* Passage for review
Our advice: Retail managers are looking for candidates who are not only passionate about what their business does, but also knowledgeable about their products and services. So find an organisation you’re really interested in, and do your research beforehand. That way, you’ll be able to use what you know to show your enthusiasm at an interview.
What they do: Serve food, drinks, and snacks at bars, pubs, hotels, and a number of other establishments. Aside from providing excellent customer service to their guests, they’re also responsible for keeping the bar and dining areas clean and tidy, as well as making sure they adhere to all the relevant health and safety regulations.
What you need: An outgoing and friendly personality, as well as a good memory when it comes to serving food and drink orders under pressure. An ability to stay calm and patient with difficult (see also: potentially drunk) customers is also key.
What you can earn: Salaries for Bar Workers may vary, with the highest paid roles offering up to £10 per hour. However, this can be dramatically increased by lucrative tips, especially during busy periods, making summer one of the best times to get into the industry.
Perfect for: People who are good at getting the first round.
Our advice: Although you won’t usually need any specific qualifications to find bar work, positions can be competitive – especially during the summer.To help set your application apart, place a clear focus on backing up the skills and attributes (e.g. confidence, ability to multitask, and outgoing personality) needed to be find work in hospitality.
What they do: Teach English as a Foreign Language (TEFL) in a variety of locations all over the world. They could either work with children in schools, as part of their general education, or provide support to adults looking to gain extra knowledge.
What you need: An excellent understanding of the English language, along with an ability to help others learn – whilst maintaining patience and understanding along the way. You won’t necessarily need to know the language of the country you’re looking to teach in, but you will need a TEFL/ESOL qualification.
What you can earn: You could earn up to £25,000 for teaching English abroad, with many positions including free housing and flights as part of their generous benefits package.
Perfect for: People who love to travel (and/or teach).

* Data records
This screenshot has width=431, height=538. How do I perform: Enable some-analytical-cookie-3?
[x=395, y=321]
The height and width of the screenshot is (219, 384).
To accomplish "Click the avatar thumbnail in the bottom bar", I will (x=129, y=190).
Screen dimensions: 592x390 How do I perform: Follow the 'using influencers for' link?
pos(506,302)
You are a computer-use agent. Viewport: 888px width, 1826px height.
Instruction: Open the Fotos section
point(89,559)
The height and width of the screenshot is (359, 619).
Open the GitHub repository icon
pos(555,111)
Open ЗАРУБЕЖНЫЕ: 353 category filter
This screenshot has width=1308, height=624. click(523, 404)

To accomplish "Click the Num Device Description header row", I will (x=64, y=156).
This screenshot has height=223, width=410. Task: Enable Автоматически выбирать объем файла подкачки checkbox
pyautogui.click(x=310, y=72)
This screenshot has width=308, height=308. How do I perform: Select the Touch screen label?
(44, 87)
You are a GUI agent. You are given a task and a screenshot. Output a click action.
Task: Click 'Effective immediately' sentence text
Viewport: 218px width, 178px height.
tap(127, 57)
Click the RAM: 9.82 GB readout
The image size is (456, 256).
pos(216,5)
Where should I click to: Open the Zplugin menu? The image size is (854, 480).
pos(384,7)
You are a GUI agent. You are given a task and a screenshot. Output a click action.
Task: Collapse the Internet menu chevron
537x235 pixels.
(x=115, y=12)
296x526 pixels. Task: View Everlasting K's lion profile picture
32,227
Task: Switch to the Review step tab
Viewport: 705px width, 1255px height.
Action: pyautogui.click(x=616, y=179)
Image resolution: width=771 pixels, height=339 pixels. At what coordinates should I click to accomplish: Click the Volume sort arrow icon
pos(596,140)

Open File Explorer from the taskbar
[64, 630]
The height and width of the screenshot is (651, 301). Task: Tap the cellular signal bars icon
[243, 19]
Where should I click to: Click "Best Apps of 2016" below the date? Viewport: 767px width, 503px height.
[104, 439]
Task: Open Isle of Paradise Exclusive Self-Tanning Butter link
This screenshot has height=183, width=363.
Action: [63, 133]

* Task item A
List each distinct section label that the career profiles passage uses to introduce its parts.
* Task item B
Write the next part of the career profiles passage, starting after its final sentence.
The data come from a separate source and are unrelated to the career profiles passage.

* Result A
Our advice; What they do; What you need; What you can earn; Perfect for

* Result B
Our advice: When it comes to landing a teaching job abroad, having a positive and enthusiastic attitude is key. Whilst competition is strong for the most in-demand organisations and locations, the need for great teachers is always high – so proving you’re a good fit is half the battle. Aside from outlining your relevant skills, gaining experience in teaching or learning some basic language skills are all perfect ways to show your willingness to learn.
What they do: Freelance work is available in a variety of different fields, but jobs are most commonly found in design, media, copywriting, and financial support – with duties depending on the Freelancer’s expertise, and the employer’s needs.
What you need: Aside from relevant skills and experience in the field you’re looking for work in, you’ll also need the ability to communicate remotely and effectively with a range of people. A high level of adaptability, excellent time management and self-motivation are also vital traits for Freelancers.
What you can earn: Pay will vary depending on the job, employer, and your level of skill and experience – but Freelancers could stand to earn anywhere up to £100 per hour.
Perfect for: People who want to be their own boss.
Our advice: Breaking into the freelance industry can be tough, especially if you don’t have much in the way of practical experience. If you’re struggling to land jobs, start small – whether it’s through taking on voluntary work at first, or choosing lower paid projects in order to build a fuller portfolio. Then, you’ll be able to better prove your abilities to future employers using real examples. Once you’ve done that, there are a number of dedicated sites out there to help you find your first job.
Honourable mentions: Fundraiser, Mystery Shopper, Call Centre Advisor, Sales Executive, Lifeguard, Amusement Park Worker.